§ **GIVEN EXERCISE A**: Copy the lines of the listing exactly as they appear, beginning with the line containing "Open Đổi mật khẩu menu item" and continuing through the line containing "I will point(196,137).".

BEGIN SUPPLIED PASSAGE

Defendant's father arrived at the police station at approximately 7:30 p.m. There is conflicting testimony as to whether he asked to see his sons. In his testimony, the father maintained that he had made repeated requests to the police to see his sons, but was refused. Several police *307 officers testified that the father did not ask to see his sons. One also testified that he specifically asked the father if he wanted to see his sons, and that Mr. Riley had declined.
At about 8:30 p.m., after he had once again been advised of his constitutional rights and indicated his understanding of those rights, defendant gave an oral statement to police investigators, admitting the three killings. Sometime later that same evening, he was, for the third time, advised of his rights and repeated his statement before an assistant State's attorney and a court reporter. After the statement was transcribed and signed by defendant, his brother also gave a statement.
Briefly, defendant's confession related that he had gone to the cemetery with his brother to look for a job (defendant's brother and father had both previously worked at the cemetery). They went into a small house on the cemetery grounds where they met their friends Larry Foster and Marvin Foster. The four then smoked marijuana and consumed amounts of brandy, whiskey, and beer. At some point, defendant's brother and Marvin Foster left the room. Then Larry aimed a sawed-off shotgun at defendant. Defendant asked him not to do that. Larry then put the gun down and went into the next room. Defendant then picked up the gun. When Larry returned, the gun accidentally discharged, killing Larry.
After the shooting, William Todd entered the room. Seeing defendant with the sawed-off shotgun, Todd fled to the cemetery office next door to the house and locked himself inside. Defendant picked up a long-barrelled shotgun which was leaning against a wall in the house, and pursued Todd with both weapons. He shot the lock off the door of the office where Todd was hiding, and shot him to death. At that moment, Marvin Foster, Jr., entered the office and, seeing what had occurred, also fled. Defendant pursued Marvin Foster out onto the cemetery grounds and ordered him to stop. Foster stopped, turned around, and was then shot to death by defendant. Defendant's brother, who had been driving around the cemetery grounds in a car, rejoined him and saw what had happened. Defendant used his hat to wipe both weapons clean of fingerprints, and hid the weapons in some bushes. The Riley brothers then ran from the scene.

END SUPPLIED PASSAGE
BEGIN DATASET RECORDS

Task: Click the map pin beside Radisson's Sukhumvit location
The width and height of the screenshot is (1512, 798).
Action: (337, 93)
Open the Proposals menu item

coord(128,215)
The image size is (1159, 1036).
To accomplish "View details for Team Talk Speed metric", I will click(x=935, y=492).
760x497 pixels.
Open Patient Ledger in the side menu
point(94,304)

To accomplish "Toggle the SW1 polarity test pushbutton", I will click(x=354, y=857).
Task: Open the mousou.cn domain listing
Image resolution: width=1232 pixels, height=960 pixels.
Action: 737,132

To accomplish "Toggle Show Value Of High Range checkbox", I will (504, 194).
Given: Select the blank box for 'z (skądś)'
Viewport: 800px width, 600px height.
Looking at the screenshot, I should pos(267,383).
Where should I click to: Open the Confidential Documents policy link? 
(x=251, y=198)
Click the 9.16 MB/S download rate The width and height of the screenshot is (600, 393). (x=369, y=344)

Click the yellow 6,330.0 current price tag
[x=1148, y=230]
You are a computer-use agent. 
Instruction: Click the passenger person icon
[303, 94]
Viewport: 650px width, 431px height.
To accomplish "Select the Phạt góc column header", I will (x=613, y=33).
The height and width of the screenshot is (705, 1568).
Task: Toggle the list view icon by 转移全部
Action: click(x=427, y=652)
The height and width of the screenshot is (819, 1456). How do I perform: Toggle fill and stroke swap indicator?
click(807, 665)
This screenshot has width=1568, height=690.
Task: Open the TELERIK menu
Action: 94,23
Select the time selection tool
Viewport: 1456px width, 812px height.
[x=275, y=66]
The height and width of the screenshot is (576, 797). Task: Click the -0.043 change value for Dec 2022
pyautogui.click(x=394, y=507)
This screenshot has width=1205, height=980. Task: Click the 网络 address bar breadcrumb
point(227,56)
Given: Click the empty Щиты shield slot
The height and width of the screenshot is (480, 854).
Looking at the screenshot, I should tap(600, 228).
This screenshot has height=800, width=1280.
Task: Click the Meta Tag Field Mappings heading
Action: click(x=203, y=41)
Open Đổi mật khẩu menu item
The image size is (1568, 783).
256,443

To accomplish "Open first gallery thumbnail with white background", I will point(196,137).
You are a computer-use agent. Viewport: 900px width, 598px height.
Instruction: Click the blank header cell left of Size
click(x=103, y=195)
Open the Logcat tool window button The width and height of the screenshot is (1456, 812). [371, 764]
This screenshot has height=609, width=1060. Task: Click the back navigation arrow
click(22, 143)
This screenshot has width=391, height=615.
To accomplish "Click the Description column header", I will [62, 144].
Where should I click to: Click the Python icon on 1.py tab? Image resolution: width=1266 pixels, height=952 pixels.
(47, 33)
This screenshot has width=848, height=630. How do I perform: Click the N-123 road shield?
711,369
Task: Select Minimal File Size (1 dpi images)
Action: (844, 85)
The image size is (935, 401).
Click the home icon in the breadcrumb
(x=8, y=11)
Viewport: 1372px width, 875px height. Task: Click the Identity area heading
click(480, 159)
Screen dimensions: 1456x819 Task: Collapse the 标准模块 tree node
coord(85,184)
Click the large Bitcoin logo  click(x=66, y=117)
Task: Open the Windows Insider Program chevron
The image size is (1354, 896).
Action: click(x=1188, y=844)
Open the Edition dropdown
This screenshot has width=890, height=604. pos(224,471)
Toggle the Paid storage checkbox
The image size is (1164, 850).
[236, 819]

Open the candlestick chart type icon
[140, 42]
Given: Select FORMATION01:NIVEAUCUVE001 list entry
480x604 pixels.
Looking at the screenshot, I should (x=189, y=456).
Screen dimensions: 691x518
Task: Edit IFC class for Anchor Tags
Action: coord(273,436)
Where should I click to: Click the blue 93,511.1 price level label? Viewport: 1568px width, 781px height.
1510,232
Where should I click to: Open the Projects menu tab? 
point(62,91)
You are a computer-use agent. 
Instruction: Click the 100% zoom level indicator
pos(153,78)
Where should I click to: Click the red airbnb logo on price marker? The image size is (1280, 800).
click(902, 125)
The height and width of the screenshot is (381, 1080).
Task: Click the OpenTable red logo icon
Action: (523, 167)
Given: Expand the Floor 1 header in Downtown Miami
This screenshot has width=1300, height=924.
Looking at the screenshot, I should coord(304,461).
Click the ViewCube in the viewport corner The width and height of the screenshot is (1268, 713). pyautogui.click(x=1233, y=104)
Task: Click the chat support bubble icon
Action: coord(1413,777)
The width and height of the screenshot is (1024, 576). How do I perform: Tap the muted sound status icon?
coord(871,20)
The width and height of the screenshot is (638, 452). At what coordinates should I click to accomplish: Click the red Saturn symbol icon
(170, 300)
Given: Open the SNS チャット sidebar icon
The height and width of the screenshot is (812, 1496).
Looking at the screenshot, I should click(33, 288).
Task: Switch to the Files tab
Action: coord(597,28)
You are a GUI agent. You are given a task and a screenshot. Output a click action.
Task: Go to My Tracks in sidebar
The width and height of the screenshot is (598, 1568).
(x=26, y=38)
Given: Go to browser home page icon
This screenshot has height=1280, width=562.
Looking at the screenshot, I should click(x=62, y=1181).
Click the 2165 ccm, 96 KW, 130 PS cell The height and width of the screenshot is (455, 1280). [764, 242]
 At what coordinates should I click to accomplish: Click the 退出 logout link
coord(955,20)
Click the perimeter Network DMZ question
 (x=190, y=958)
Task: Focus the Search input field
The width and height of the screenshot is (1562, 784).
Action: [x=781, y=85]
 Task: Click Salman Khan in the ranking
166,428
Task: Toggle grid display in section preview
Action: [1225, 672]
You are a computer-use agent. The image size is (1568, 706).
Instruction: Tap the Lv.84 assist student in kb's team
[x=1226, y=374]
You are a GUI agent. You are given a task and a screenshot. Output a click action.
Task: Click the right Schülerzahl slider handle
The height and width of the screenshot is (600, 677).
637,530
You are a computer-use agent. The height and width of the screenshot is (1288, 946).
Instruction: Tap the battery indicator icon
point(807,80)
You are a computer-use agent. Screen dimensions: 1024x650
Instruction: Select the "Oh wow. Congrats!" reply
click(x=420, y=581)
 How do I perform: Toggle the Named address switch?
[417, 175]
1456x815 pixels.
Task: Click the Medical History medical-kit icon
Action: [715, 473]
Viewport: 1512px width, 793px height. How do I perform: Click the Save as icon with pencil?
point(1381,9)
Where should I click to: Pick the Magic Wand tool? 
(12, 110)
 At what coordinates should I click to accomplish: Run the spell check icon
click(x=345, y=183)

END DATASET RECORDS

§ **GIVEN EXERCISE B**: Translate this sentence from the court passage into Spanish: "Defendant's father arrived at the police station at approximately 7:30 p.m."

§ **COMPLETE RESPONSE A**:
Open Đổi mật khẩu menu item
The image size is (1568, 783).
256,443

To accomplish "Open first gallery thumbnail with white background", I will point(196,137).

§ **COMPLETE RESPONSE B**: El padre del acusado llegó a la comisaría aproximadamente a las 7:30 p. m.